Post-Quantum Security of the Bitcoin Backbone and Quantum Multi-Solution Bernoulli Search

Bitcoin and its underlying blockchain protocol have recently received significant attention in the context of building distributed systems and foundations of the consensus problem. At the same time, the rapid development in quantum computing makes the threats to cryptography more and more concerning. In this work, we revisit the formal security of the core of the Bitcoin consensus protocol, called the Bitcoin backbone (Eurocrypt 2015), in the presence of quantum adversaries -- i.e. adversaries equipped with quantum computers. We show that the security of the Bitcoin backbone holds under a quantum analogue of the ``honest majority'' assumption that we develop. The critical ingredient of proving security of the blockchain is to analyzing the quantum query complexity of a Chain-of-Proofs-of-Work search problem. This problem in turn reduces to a problem we call multi-solution Bernoulli search, for which we establish its quantum query complexity. This can be viewed as an extension of a threshold direct product theorem to an average-case unstructured search problem.

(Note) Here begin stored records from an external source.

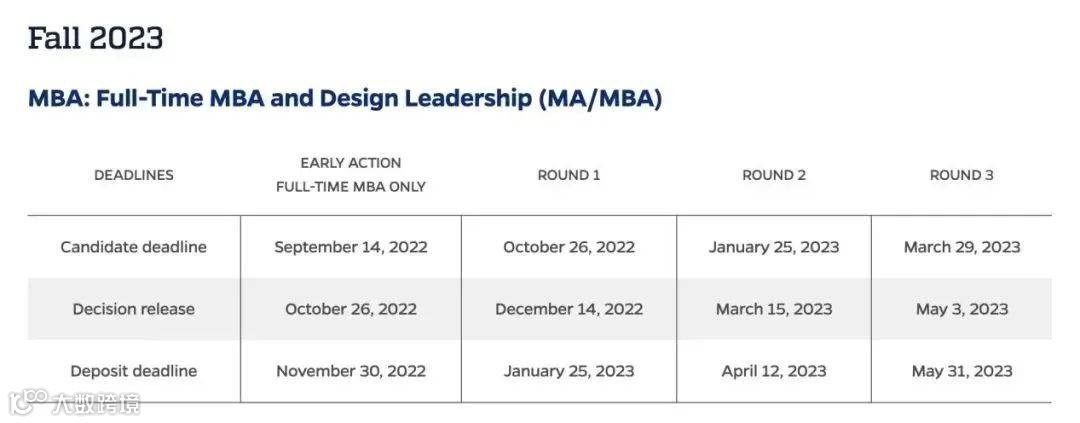This screenshot has width=1080, height=423.
Task: Click the April 12, 2023 cell
Action: tap(774, 371)
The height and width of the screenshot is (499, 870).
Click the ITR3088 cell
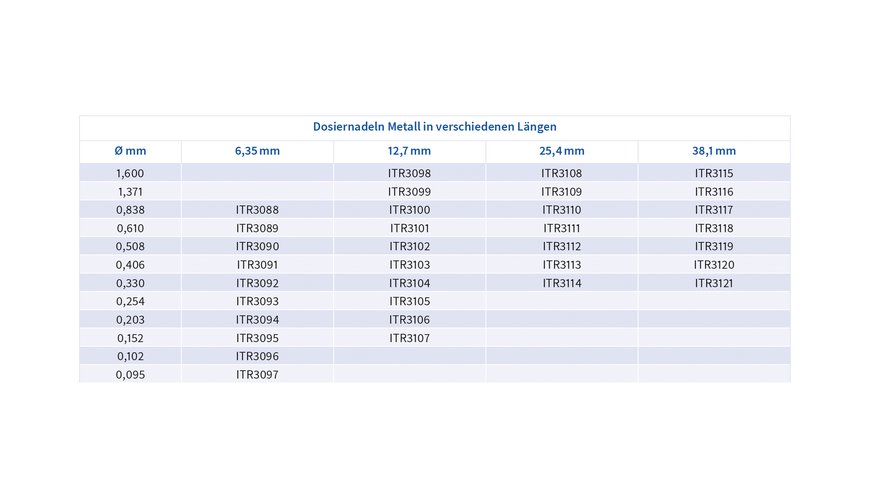(x=257, y=210)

Our proof, adding to active recent efforts, simplifies and generalizes the powerful recording technique due to Zhandry (Crypto 2019). Our analysis indicates that the security of the Bitcoin backbone protocol is guaranteed provided that the number of adversarial quantum queries is bounded so that each quantum query is worth $O(p^{-1/2})$ classical ones, where $p$ is the probability of success of a single classical query to the protocol's underlying hash function. Perhaps surprisingly, the wait time for safe settlement of transactions in the case of quantum adversaries matches (up to a constant) the safe settlement time in the classical case and thus does not result in any further overhead.